Philip Papadopoulos suggested the lackluster performance might be due to the fact that driver had been installed as a weak module:
[root@pulpo-osd01 ~]# modinfo mlx4_core
filename: /lib/modules/3.10.0-693.2.2.el7.x86_64/weak-updates/mlnx-en/drivers/net/ethernet/mellanox/mlx4/mlx4_core.ko
version: 4.1-1.0.2
license: Dual BSD/GPL
description: Mellanox ConnectX HCA low-level driver
author: Roland Dreier
rhelversion: 7.4
weak-updates in the driver path is the smoking gun. So let’s build Mellanox EN Driver for the current kernel.
Install the prerequisite packages:
# yum -y groupinstall "Development Tools"

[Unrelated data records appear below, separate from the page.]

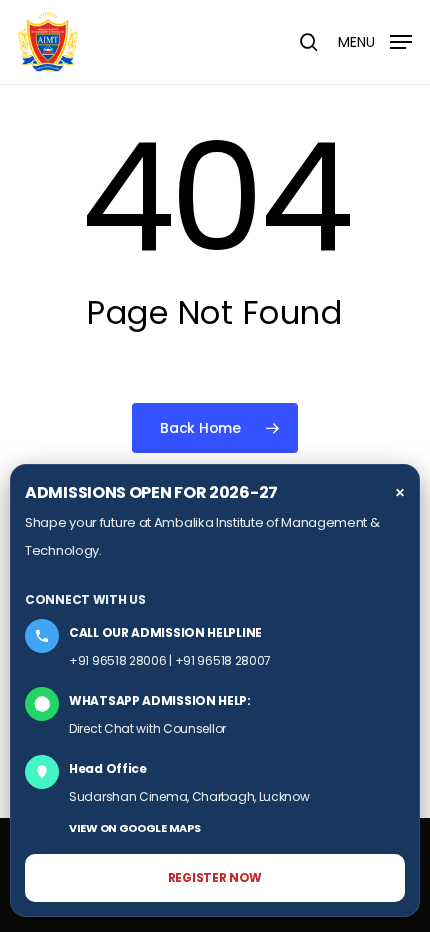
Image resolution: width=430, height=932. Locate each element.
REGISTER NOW (215, 877)
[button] (375, 40)
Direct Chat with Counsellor (147, 728)
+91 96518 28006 (118, 660)
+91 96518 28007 (223, 660)
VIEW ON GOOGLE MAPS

# yum -y install createrepo
# yum -y install kernel-devel
Uninstall Mellanox EN Driver:
# ./uninstall.sh
Compile and install Mellanox EN Driver with kernel support:
# ./install --add-kernel-support
Load the new driver:
# /etc/init.d/mlnx-en.d restart
# modinfo mlx4_core
filename: /lib/modules/3.10.0-693.2.2.el7.x86_64/extra/mlnx-en/drivers/net/ethernet/mellanox/mlx4/mlx4_core.ko
version: 4.1-1.0.2
license: Dual BSD/GPL
description: Mellanox ConnectX HCA low-level driver
author: Roland Dreier
rhelversion: 7.4
The driver was successfully installed. However, it doesn’t appear to improve performance either! I’ll look further into this when I get a chance.